When I came to this country 15 years ago, Seattle Coffee Company was just making its mark on the high street. Now I can’t walk a block from my flat without passing three coffee shops. We enjoy a quick shot of pick-me-up and we love to keep up with the pace of our hyperactive times so we can take it all in wide-eyed and eager.
While we are encouraged to curb our consumerism and think responsibly about what we buy and how we dispose of it, we’re not all that good at heeding this advice. So to assuage our guilt, our homes and high streets are adorned with little recycling units, formerly known as ‘bins’, with failsafe instructions for what goes in where – so that we can carry on buying things we don’t need and feel guilt-free about the way we get rid of the bits we don’t consume.
Ryanair gives us access to escape, on the cheap, but smacks our wrist for doing it lest we get too haughty. FitFlops give us a firm behind, coaxing us to get up from our screens for a few hours a day and feel good about walking. You can buy your cornflakes in a little throwaway pot just in case you can’t take 10 minutes to down a bowl at your kitchen table. The cosmetics brand Benefit packages handbag friendly make-over kits in boxes styled like self-help books, irreverently paying homage to our appearance neuroses.
To write this piece, I’ve looked close to home, seeing through my London eyes – elsewhere the picture may look different, or worse. Coming from someone who loves to turn the handle of the design mill, this chapter may feel like a peculiar rant. I’ve framed it this way to make my point clear: design plays an increasingly important role in transforming the face of our world, so that we can live in it more comfortably and peak with good feelings when the under-sway of negativity is so frighteningly strong.
Dealing with the bigger problem
We as a design community are very skilled at creating a seductive aesthetic that makes life look good. With every brief we receive, I encourage us all to ask: what is the bigger problem we’re designing for here? Is there anything, no matter how small, that we can do to start shifting this problem? Often we can introduce a sustainable angle to a brief we receive or write. A change in substrate or footprint of a pack is a small incremental change that can have a big impact. When approached with an innovative brief, a broad-sweeping reappraisal of the business model could create sea change, as we witnessed with Zipcar and Lovefilm. We can look for ways to reward and give back, to create community, to be generous with our talent so the world is supported more responsibly by the things we populate it with.

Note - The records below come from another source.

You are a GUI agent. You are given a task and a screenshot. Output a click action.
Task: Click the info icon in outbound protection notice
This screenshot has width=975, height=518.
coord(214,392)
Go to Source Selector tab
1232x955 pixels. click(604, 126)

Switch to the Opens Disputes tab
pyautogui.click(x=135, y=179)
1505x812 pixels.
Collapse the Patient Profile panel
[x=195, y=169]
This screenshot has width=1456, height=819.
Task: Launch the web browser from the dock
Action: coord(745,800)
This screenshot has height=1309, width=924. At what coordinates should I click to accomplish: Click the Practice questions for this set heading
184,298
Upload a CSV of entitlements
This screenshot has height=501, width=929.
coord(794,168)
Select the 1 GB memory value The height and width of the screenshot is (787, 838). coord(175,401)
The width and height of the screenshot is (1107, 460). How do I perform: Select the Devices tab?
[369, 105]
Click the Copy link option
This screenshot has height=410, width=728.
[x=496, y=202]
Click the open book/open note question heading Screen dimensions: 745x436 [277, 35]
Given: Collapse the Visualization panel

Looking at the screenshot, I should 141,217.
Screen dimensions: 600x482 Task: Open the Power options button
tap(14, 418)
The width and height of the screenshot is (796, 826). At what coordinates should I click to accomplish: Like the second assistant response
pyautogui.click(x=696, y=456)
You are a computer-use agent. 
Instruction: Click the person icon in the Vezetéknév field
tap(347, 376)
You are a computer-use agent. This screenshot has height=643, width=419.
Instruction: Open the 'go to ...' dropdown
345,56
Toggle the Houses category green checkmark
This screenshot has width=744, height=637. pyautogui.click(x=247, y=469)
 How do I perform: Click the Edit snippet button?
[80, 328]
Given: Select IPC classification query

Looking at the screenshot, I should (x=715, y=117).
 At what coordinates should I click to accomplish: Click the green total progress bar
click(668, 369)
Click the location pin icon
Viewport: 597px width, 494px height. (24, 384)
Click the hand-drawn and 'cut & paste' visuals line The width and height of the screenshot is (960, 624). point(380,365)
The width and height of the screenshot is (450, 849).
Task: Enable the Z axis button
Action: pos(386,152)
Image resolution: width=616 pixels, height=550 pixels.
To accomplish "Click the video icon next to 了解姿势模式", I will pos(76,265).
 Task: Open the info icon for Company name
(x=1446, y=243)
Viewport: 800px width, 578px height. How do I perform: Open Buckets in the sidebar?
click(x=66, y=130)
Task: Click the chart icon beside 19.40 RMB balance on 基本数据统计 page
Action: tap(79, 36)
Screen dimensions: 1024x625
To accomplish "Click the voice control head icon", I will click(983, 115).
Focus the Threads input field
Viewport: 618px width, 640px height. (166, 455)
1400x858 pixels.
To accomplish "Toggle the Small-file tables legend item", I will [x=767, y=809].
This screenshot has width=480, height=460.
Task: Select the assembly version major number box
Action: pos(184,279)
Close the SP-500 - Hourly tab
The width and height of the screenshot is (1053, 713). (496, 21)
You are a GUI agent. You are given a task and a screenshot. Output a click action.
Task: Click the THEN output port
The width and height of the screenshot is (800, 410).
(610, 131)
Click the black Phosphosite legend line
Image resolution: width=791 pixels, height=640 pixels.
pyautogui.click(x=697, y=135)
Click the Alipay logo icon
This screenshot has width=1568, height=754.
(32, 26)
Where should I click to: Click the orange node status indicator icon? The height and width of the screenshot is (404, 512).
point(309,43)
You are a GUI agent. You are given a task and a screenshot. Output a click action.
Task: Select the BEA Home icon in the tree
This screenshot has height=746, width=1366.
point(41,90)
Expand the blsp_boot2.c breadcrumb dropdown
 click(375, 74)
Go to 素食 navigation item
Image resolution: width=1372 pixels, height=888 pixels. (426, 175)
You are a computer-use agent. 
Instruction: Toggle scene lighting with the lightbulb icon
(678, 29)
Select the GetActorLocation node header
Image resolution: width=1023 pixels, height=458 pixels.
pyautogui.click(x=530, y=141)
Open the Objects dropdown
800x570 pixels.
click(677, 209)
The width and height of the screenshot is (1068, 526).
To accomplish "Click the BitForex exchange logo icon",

At Dragon Rouge we ‘Create Generously’ on the premise that small gestures have the power to make big differences and we apply this to everything we do. For instance, we could have given important client feedback recently with the usual death-by-PowerPoint presentation, but instead we created a multimedia art installation to bring that feedback to life and ignite our client’s creativity and insight.
In the design community, beyond being slaves to our expertise in communicating visually and verbally, we should all start thinking about the small things we can do that will make a big difference on human, social, ethical, economic and ecological scales. Scientists haven’t yet designed a cure for AIDS, but they’ve gone a long way to prolonging life expectancy for those living with HIV. For the afflicted this is a gift horse never to be frowned at.
We’re not saving lives here. But we could be saving life.